Created attachment 326051 [details] [review] initial patch Sebastian, here is an initial patch with the changes. I've provided some notes below and there are a couple sections I would like your input on. Notes: -- I've assumed that there can exist multiple unicast udpsrcs but only a single set of multicast udpsrcs (one for IPV4 and one for IPV6). - The multicast udpsrcs remain the same. - The unicast udpsrcs are now maintained in a hash table that uses the RTSPTransport as a key. It didn't look like there was any special logic required for handling IPV4 v. IPV6 except for the creation of the sockets, so the hash table can contain both types. - When unicast sockets are allocated, the udpsrcs are stored in the hash table. See the gst_rtsp_stream_allocate_udp_sockets() function. - When a client disconnects and the connection is unicast, we now cleanup the udpsrcs related to the RTSPTransport.
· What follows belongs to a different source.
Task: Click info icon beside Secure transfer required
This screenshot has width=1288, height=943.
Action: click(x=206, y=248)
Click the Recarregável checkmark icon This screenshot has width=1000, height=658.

See update_transport() function. - In the gst_rtsp_stream_leave_bin() function, all udpsrcs are now cleaned up. -- I've made some fundamental changes to the gst_rtsp_stream_allocate_udp_sockets() function that I think are correct, but you should verify. They include: - IPV6 unicast sockets were only allowed to be allocated one time, in the same manner as multicast. This is different for IPV4 unicast. I assumed that we wanted to allow multiple IPV6 unicast connections, so I removed the 'have_ipv6' check that would skip allocation. - I changed the logic for calculating the return 'result'. Before, it performed 'result = have_ipv4 || have_ipv4_mcast || have_ipv6 || have_ipv6_mcast'. This would return TRUE if a client was trying to create an IPV4 unicast connection and it failed to allocate the unicast udpsrcs, but a client had previously connected with IPV6 multicast successfully. -- There are two sections of the code where the code has been commented out with '#ifdef NOTHING'. Please review these portions. I think they are no longer needed since we now postpone the creation of udpsrc elements to after the join_bin function, but there may be a scenario I am missing. Please review the patch and make recommendations. I'll make changes as needed.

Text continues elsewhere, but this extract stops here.